Abdul Salam recalled that during the Salvation regime, Ahmed Osman Maki had originally been prepared to succeed Al-Turabi but later moved to the United States. He stated that Maki’s strong charisma may have made him unsuitable as number two, while Taha excelled at concealing his emotions and functioning as deputy. He said the two leaders worked in outward harmony during the early years of the regime before deep differences surfaced later.

Abdul Salam added that Taha admired Saddam Hussein’s model of governance and believed Sudanese society was not ready for liberalism or pluralism.

The Arab Spring and the Islamic movement’s decline

According to Abdul Salam, the Arab Spring was “harsh on the Islamic movement.” Although the regional wave ended around 2012, Sudan’s version of it erupted in 2019. He said the uprising struck Islamists hard and reflected the real sentiment of the Sudanese street.

He argued that during its years in power, the Islamic movement held a barely concealed hostility toward civil society, youth, women and the arts. Sudanese intellectual and cultural life, he said, naturally opposed the regime’s long authoritarian rule. The revolution’s slogans of peace, freedom and justice were not part of the movement’s vocabulary, and over time the movement evolved into a posture “contrary to Sudanese society.”

The Communist Party’s influence

Abdul Salam said the Sudanese Communist Party helped shape opposition to the Salvation regime. After the execution of its leaders in 1971, the party underwent major transformation, and after the collapse of the Soviet Union it fully embraced liberalism. He remarked that many young Sudanese seeking freedom, justice and an expanded role for women found the Communist Party closer to their aspirations than the conservative Islamist movement.

Responsibility for Sudan’s political impasse

Abdul Salam rejected the narrative that Sudan’s decades of military rule make the military solely responsible for the country’s crises. He stressed that responsibility also lies with the civilian elite. Officers were part of this elite, and civilians who supported them in government shared responsibility. Sudan’s civilian parties, he argued, lacked clear programs to address longstanding distortions inherited from the colonial era.

One of Abdul Salam’s most sensitive moments with Al-Turabi occurred on the eve of the Islamist split. He said he personally succeeded in arranging a meeting between Al-Turabi and Bashir after months of estrangement, trying to avoid complete rupture. Bashir proposed turning the party conference into a political showcase while setting aside differences. Al-Turabi agreed, but according to Abdul Salam, disagreements reappeared by the end of the day.

Writing Bashir's speeches and choosing a side

Abdul Salam described his relationship with Bashir as very good and said he wrote the president’s speeches from early 1990 until the late 1990s.

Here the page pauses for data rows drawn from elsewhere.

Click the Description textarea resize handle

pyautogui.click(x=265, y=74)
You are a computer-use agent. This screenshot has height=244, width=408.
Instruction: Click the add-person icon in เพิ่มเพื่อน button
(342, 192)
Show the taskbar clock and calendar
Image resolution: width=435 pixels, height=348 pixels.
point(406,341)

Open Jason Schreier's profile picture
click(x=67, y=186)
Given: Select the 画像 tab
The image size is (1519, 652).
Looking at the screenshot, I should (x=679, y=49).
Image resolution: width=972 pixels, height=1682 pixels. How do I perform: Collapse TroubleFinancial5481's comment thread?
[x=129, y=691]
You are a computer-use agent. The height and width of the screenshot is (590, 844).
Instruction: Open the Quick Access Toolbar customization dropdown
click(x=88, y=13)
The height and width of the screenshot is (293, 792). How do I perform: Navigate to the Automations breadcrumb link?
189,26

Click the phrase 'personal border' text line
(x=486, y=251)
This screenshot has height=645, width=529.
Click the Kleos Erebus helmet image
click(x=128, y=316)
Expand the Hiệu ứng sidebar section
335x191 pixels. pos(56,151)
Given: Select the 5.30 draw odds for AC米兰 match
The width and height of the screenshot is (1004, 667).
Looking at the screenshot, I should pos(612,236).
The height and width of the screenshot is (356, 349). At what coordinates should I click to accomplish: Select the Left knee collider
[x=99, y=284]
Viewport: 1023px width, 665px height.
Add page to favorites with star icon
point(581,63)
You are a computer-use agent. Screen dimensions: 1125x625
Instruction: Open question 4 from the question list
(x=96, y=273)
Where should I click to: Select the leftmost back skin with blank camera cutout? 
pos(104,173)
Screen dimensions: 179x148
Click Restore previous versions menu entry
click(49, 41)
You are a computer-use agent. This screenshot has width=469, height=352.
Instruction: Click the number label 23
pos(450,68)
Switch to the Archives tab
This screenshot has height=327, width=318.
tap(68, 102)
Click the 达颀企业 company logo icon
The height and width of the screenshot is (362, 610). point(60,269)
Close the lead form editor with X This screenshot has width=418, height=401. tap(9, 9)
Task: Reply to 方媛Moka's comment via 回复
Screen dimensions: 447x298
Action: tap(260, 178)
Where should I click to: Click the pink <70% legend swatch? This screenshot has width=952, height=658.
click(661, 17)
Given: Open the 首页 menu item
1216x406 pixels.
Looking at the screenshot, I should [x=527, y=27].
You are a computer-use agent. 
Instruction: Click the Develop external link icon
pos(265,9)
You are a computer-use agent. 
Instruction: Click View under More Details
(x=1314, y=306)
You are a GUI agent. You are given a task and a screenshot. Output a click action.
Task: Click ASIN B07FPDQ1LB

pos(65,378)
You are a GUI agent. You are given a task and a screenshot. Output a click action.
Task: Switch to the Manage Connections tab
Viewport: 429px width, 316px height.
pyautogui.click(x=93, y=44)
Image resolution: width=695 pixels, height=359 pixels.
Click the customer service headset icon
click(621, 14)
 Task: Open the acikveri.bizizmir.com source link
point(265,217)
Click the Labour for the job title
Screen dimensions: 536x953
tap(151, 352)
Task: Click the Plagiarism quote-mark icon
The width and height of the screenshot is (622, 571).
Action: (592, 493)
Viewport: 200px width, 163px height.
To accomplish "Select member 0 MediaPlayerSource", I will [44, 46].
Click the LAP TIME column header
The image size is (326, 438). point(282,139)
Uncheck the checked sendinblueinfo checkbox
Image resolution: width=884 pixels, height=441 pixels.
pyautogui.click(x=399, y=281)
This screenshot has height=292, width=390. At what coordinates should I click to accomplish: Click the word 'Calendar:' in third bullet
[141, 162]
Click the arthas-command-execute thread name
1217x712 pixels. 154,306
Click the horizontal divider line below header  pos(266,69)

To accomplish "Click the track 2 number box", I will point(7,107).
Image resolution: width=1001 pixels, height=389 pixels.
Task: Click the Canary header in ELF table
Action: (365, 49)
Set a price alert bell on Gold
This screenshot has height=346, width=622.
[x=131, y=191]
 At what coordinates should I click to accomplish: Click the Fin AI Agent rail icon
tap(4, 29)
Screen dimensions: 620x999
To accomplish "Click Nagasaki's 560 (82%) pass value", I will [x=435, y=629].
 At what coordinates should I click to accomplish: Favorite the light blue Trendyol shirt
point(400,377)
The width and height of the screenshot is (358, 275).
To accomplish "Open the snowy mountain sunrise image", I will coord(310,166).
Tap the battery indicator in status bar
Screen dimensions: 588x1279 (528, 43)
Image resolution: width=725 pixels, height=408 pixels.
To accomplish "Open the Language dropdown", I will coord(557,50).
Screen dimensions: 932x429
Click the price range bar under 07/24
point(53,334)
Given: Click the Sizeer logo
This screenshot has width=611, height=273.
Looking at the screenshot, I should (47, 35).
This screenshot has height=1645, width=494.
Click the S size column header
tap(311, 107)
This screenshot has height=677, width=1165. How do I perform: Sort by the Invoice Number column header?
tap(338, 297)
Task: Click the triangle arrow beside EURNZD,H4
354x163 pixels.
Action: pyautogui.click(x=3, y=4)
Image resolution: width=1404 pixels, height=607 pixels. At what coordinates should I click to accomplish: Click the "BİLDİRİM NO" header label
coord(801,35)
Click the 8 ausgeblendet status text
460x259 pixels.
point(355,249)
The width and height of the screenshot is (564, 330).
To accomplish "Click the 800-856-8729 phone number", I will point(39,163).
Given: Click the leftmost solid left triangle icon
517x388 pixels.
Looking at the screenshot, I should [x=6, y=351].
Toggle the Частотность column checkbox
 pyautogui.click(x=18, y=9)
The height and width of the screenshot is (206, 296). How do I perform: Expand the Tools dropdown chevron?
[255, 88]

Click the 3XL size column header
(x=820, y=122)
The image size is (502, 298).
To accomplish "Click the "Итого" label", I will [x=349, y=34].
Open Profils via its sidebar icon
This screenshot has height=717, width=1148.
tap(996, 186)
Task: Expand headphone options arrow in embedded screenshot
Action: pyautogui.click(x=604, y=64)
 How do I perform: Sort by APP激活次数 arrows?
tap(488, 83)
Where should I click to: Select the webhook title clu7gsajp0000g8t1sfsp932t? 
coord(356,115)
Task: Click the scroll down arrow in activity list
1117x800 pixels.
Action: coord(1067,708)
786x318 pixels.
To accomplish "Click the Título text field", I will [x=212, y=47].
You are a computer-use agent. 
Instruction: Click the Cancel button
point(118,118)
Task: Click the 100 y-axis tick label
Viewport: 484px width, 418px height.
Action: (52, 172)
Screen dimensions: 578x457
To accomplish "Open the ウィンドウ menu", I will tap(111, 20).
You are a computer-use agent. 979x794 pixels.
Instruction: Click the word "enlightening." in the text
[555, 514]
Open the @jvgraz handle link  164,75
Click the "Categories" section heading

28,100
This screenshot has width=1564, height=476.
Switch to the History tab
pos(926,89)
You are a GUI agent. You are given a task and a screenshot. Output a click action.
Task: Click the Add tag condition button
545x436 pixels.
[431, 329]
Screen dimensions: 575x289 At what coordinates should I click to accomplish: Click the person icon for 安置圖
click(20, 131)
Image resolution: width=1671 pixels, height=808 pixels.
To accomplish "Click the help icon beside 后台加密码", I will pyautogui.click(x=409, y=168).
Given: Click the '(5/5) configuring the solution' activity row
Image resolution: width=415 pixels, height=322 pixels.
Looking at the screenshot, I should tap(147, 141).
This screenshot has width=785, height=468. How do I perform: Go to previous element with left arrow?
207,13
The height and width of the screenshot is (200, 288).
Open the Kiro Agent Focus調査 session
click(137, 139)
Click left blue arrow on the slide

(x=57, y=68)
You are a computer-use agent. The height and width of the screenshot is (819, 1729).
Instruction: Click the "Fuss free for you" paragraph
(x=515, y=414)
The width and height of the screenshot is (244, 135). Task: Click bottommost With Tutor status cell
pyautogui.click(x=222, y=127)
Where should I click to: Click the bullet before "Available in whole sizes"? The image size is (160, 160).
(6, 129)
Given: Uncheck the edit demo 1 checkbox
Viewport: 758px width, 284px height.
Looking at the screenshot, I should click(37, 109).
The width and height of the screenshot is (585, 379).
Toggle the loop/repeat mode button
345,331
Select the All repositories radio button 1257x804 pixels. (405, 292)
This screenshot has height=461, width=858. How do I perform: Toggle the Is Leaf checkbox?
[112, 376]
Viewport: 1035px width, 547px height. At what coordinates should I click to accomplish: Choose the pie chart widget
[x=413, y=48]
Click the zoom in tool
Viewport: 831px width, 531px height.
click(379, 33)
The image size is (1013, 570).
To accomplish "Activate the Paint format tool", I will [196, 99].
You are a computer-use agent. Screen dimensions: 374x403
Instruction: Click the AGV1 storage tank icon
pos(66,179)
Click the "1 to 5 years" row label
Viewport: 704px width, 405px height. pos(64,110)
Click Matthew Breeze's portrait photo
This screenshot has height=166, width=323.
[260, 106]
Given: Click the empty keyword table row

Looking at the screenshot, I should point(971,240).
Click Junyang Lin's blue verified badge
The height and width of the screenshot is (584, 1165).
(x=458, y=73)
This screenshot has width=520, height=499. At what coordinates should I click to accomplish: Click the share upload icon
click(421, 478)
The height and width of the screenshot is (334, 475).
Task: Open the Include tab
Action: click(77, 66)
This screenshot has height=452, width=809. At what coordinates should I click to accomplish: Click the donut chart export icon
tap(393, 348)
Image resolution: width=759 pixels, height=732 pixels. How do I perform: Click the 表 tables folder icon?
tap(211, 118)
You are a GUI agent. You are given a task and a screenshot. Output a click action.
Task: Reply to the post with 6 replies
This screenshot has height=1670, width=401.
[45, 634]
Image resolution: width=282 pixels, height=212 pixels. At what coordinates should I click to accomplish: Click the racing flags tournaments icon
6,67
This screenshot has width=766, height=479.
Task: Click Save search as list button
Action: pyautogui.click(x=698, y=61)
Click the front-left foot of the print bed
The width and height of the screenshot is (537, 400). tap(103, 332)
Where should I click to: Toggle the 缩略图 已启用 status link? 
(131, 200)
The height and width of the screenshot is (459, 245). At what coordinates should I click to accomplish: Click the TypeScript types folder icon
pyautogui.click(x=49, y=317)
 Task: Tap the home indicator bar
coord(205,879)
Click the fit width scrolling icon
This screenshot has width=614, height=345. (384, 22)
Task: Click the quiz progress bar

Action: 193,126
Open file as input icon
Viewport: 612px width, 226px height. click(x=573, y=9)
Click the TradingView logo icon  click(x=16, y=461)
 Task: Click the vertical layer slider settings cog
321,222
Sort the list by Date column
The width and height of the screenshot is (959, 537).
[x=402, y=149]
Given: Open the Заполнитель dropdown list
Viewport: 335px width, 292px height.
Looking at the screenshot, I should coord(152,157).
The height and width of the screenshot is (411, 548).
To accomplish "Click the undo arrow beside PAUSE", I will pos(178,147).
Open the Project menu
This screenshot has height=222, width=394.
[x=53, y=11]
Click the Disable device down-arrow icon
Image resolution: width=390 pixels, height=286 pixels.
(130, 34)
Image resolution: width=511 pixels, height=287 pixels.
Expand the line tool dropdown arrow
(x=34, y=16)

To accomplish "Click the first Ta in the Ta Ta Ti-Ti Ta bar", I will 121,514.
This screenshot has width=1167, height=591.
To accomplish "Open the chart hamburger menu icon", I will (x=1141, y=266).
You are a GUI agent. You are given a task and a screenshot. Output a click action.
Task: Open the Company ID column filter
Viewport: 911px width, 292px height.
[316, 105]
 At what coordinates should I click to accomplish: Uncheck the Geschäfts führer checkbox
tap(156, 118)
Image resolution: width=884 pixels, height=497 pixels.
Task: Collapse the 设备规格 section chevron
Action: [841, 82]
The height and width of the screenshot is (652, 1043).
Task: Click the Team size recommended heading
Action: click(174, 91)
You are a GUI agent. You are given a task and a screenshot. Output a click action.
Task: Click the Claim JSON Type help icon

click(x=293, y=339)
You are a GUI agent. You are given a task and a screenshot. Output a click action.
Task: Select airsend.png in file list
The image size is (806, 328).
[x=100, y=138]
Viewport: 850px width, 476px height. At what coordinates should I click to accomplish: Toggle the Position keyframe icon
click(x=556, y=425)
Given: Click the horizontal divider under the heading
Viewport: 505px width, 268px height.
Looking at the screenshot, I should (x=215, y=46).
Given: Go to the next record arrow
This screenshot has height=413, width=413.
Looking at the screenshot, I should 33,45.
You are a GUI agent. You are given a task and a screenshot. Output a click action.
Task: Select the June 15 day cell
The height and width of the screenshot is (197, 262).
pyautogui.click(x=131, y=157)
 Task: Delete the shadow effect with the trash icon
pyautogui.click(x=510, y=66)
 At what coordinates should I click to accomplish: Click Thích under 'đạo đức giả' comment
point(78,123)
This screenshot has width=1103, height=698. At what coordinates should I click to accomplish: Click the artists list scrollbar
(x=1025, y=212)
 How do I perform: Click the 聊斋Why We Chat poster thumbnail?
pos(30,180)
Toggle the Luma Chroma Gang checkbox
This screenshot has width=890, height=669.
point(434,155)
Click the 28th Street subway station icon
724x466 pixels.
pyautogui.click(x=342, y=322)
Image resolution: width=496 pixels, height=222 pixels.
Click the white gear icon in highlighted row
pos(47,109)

The speeches reflected the movement’s overall positions.

When the split occurred, Abdul Salam aligned with Al-Turabi not on personal grounds, but because he shared his positions on democracy, public freedoms, federal governance and adherence to agreements with the South.

Abdul Salam said the relationship between Al-Turabi and Bashir resembles other regional cases involving a sheikh and a president only to a limited extent. Bashir was originally a member of the Islamist movement led by Al-Turabi and obeyed him even after becoming president.

The split emerged naturally once the visible authority of the presidency clashed with the hidden authority of the movement, “which was the one truly governing,” he said.